Example 2: The device or method of Example 1, where the channel layer is formed from gallium nitride (GaN), and the back barrier layer is a solid solution of GaN with indium nitride (InN) having a concentration of indium that is highest near the first interface and decreases away from the first interface and toward the substrate.

Example 3: The device or method of Example 1 or Example 2, where the back barrier layer has a first composition near the first interface that is at least 15% InN and a remainder of the first composition is GaN. The back barrier layer has and a second composition away from the first interface that is less than 10% InN and a remainder of the second composition is GaN.

Example 4: The device or method of any one of Examples 1-3, where a proportion of InN in the barrier layer decreases linearly with distance from the first interface along the direction perpendicular to the first interface in at least a portion of the back barrier layer.

Example 5: The device or method of any one of Examples 1-4, where an electronic carrier concentration of the 2DCG at the second interface is at least 100 times larger than an electronic carrier concentration of a parasitic 2DCG formed in the back barrier layer at the first interface.

Example 6: The device or method of Example 1, where the channel layer is formed from gallium nitride (GaN), and the back barrier layer is a solid solution of GaN with aluminum nitride (AlN) having a concentration of aluminum that is lowest at the first interface and increases away from the first interface.

Example 7: The device or method of 6, where the back barrier layer has a first composition at the first interface that is less than 1% AlN.

## [TASKS]
(A) In the back barrier excerpt, what minimum share of InN does Example 3 give for the first composition near the first interface?
(B) Reproduce the back barrier excerpt from "Example 2: The" up to and including "toward the substrate.".
The records that follow have no connection to the back barrier excerpt.

## [EXTRACTED ENTRIES]
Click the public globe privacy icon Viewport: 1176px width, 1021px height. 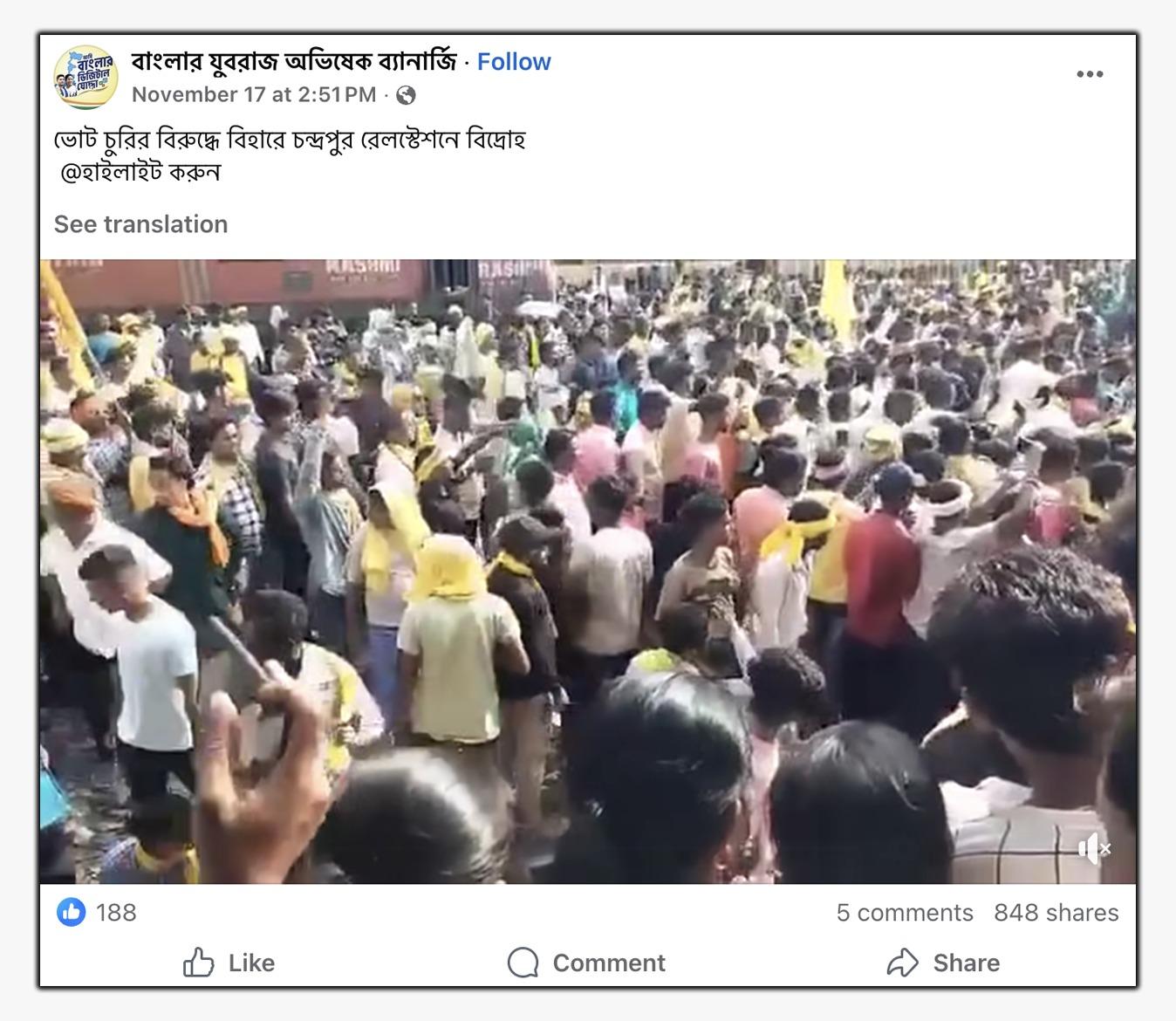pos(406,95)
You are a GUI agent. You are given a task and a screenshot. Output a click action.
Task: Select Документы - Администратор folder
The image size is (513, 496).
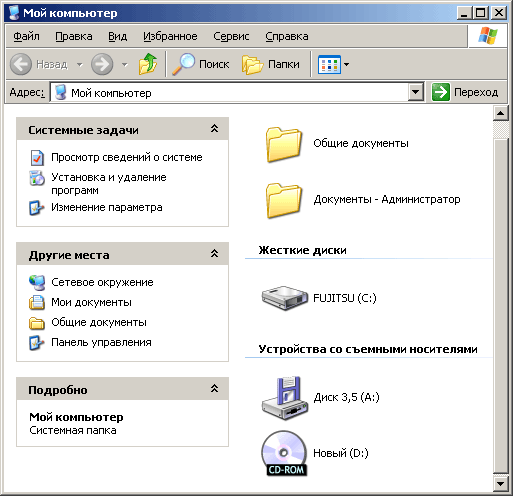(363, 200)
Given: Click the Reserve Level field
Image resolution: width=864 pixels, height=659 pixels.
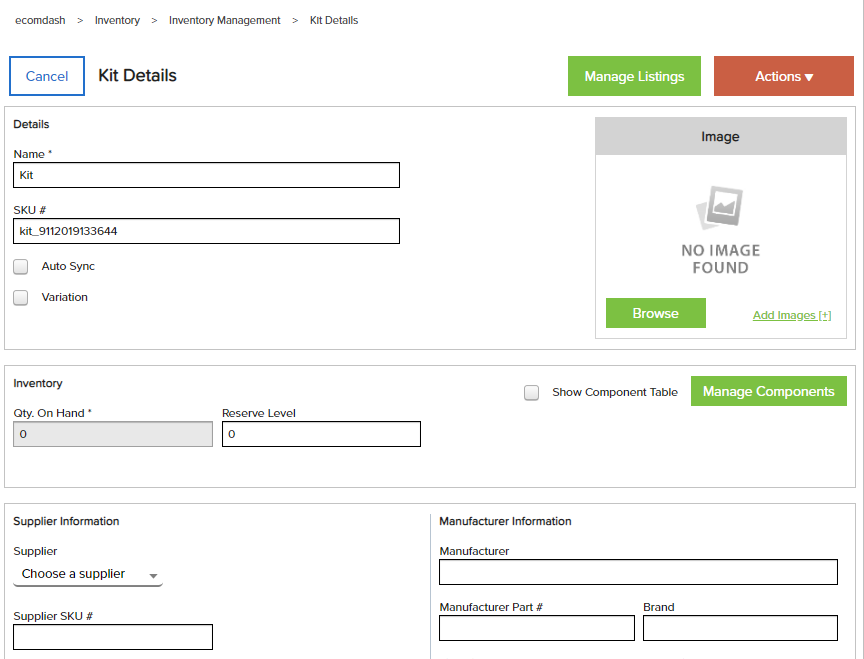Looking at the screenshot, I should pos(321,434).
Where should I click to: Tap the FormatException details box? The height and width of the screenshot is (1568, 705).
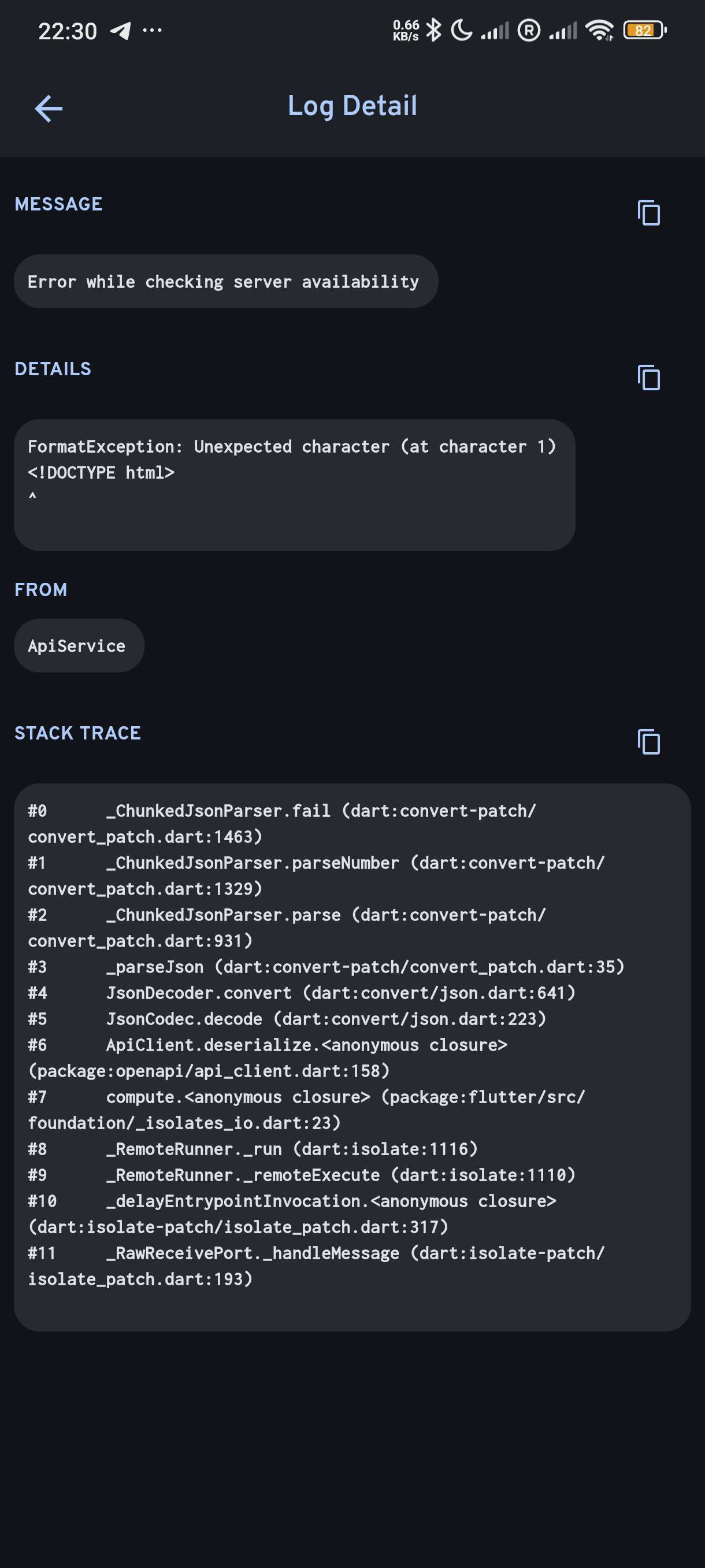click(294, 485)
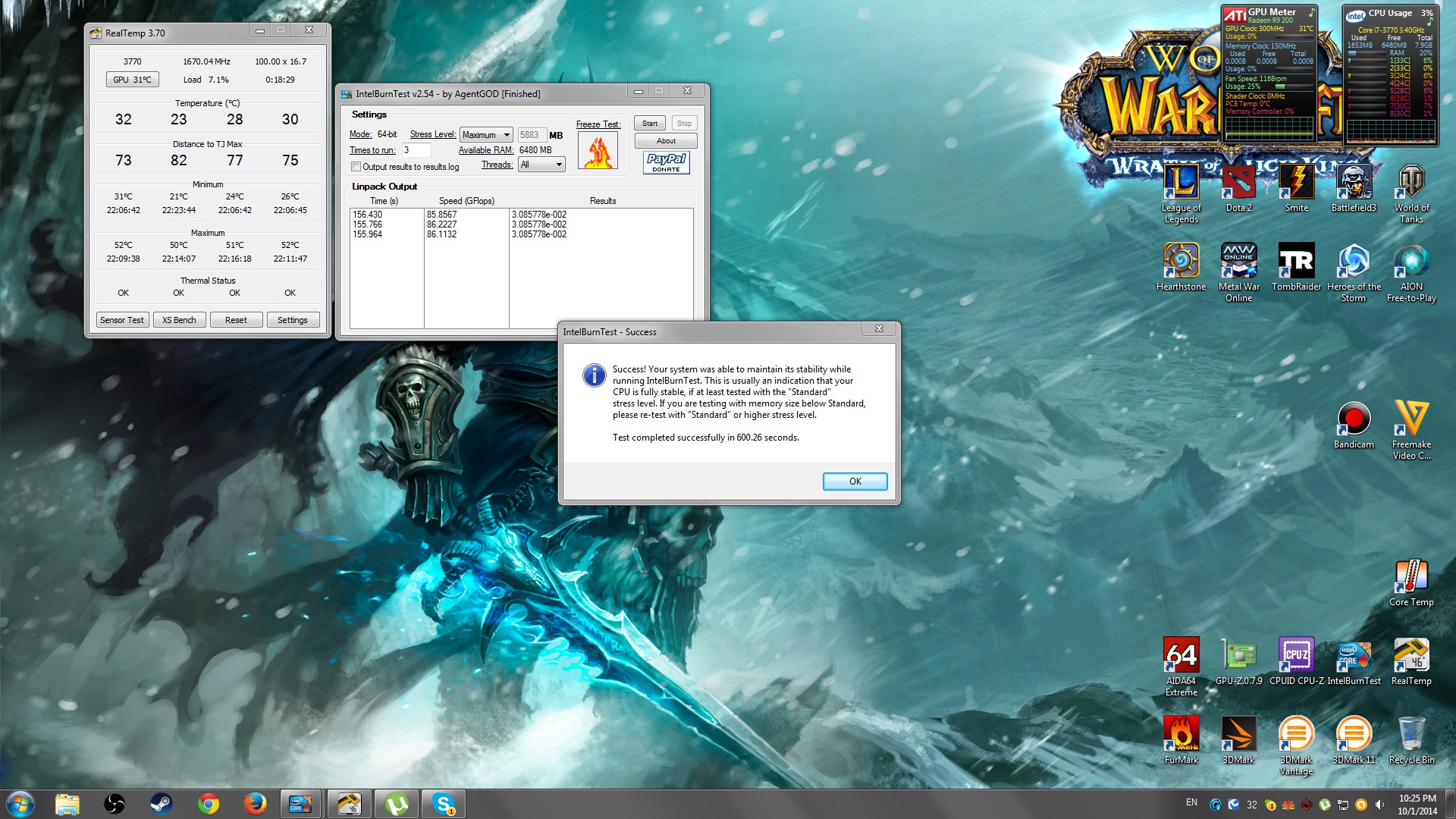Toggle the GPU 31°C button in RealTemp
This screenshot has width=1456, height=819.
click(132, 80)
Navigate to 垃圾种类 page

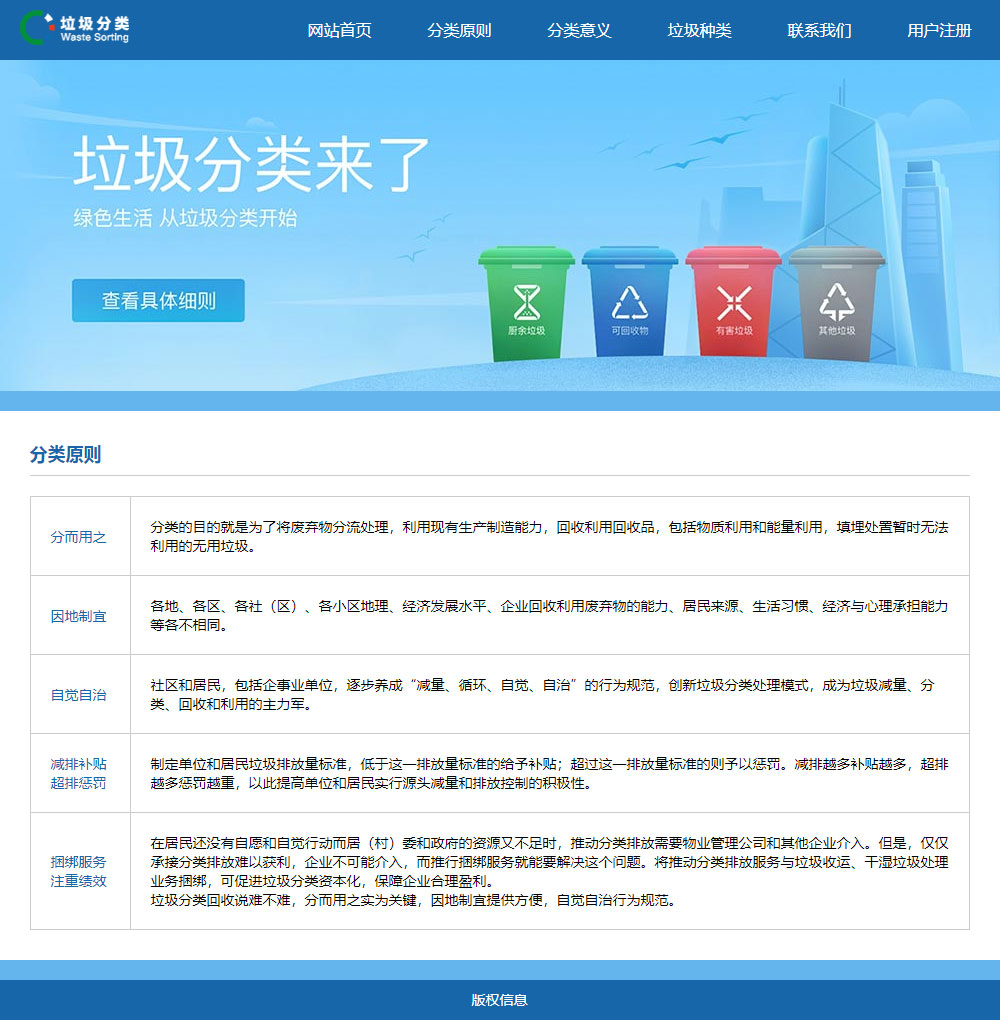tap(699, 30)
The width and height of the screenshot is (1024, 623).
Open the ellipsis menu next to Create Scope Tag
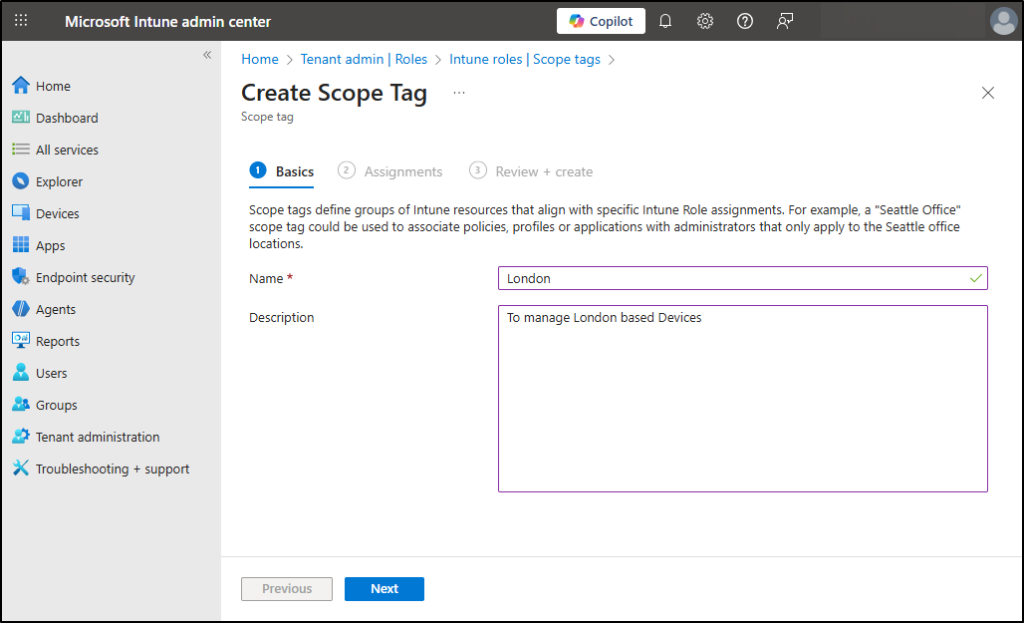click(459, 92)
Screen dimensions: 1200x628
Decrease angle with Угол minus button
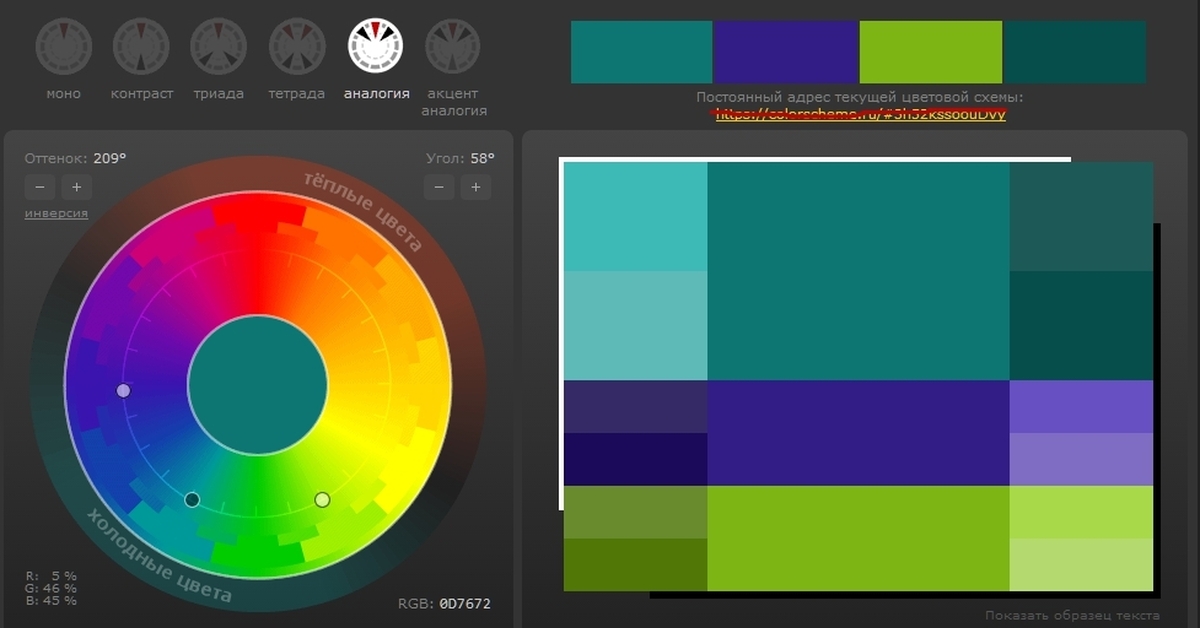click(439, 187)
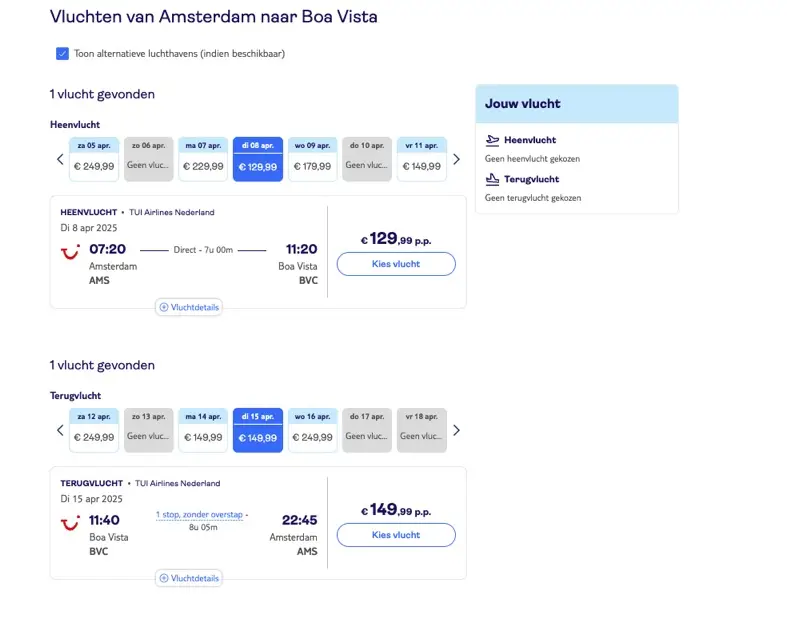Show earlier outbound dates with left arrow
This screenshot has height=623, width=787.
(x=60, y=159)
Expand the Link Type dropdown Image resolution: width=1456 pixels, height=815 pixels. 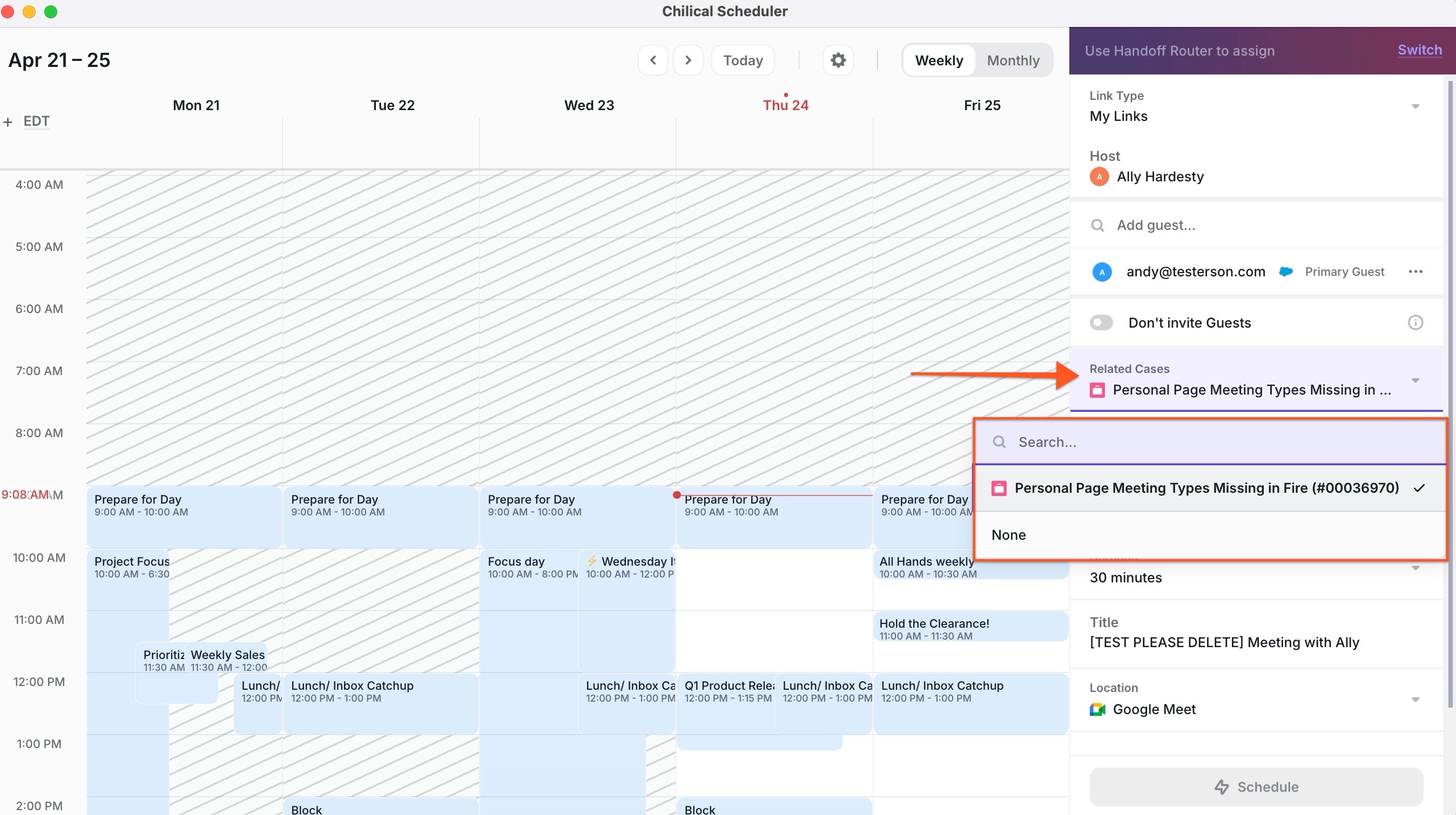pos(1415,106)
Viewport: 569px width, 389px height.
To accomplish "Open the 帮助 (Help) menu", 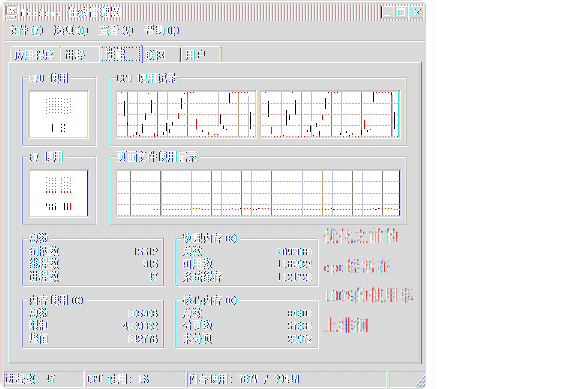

## [RESULTS]
(A) At least 15% InN.

(B)
Example 2: The device or method of Example 1, where the channel layer is formed from gallium nitride (GaN), and the back barrier layer is a solid solution of GaN with indium nitride (InN) having a concentration of indium that is highest near the first interface and decreases away from the first interface and toward the substrate.